Most of us have probably heard by now about the new generation personal computers running Chrome OS as its operating system ( OS that uses Linux kernel and Google Chrome browser plus integrated media player) Being similar to netbooks, the internet connection is vital but quite a large collection of apps can be used offline, too. What consumers enjoyed most about these devices was the ability of storing all the data online, on a cloud. The first Chromebooks were sold by Acer and Samsung in 2011. Lenovo, HP and Google also entered the market with Chrome devices at the beginning of 2013.
On Tuesday, Intel’s VP and general manager, Navin Shenoy informed that the chromebooks will be based on Bay Trail-M system on a chip, being optimized for more power, better performance and lower costs. Shenoy also informed that users should expect to see over 11 hours of battery life. Fanless and 15% lighter than before, most of them with touchscreens and folding displays, the chromebooks will impress by its new features, Google Now, voice commands and offline Play Movies, per VP of product management, Caesar Sengupta. Larger and higher-quality screens will impress, too.

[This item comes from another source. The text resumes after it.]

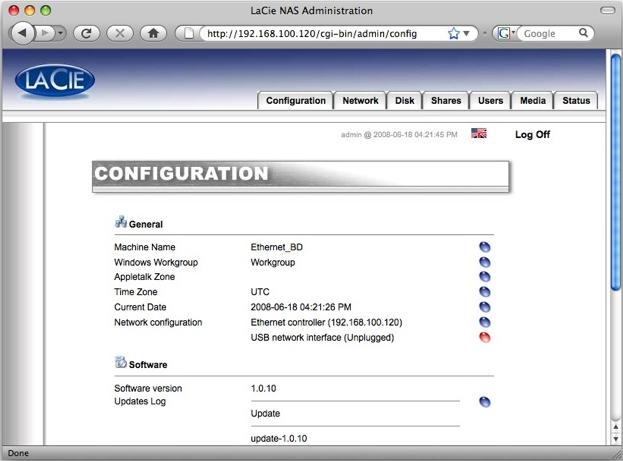Open the Shares tab
Image resolution: width=623 pixels, height=461 pixels.
coord(445,101)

At least 20 models of Chromebooks with various specifications will be announced by the end of 2014 after the great success other Chrome devices have had all over the world. These computers are available in over 20 countries and 10 000 schools, improving educational environments.
Google and Intel teamed up and presented some of the first devices in San Francisco, On Tuesday. Dell and Acer will be launching Chromebooks that will run Core i3 processor this summer and we will be waiting for more information about other top announcements later on. Most of the computers that have been discussed at the conference on Tuesday will cost around 300$ but no official information was given out yet.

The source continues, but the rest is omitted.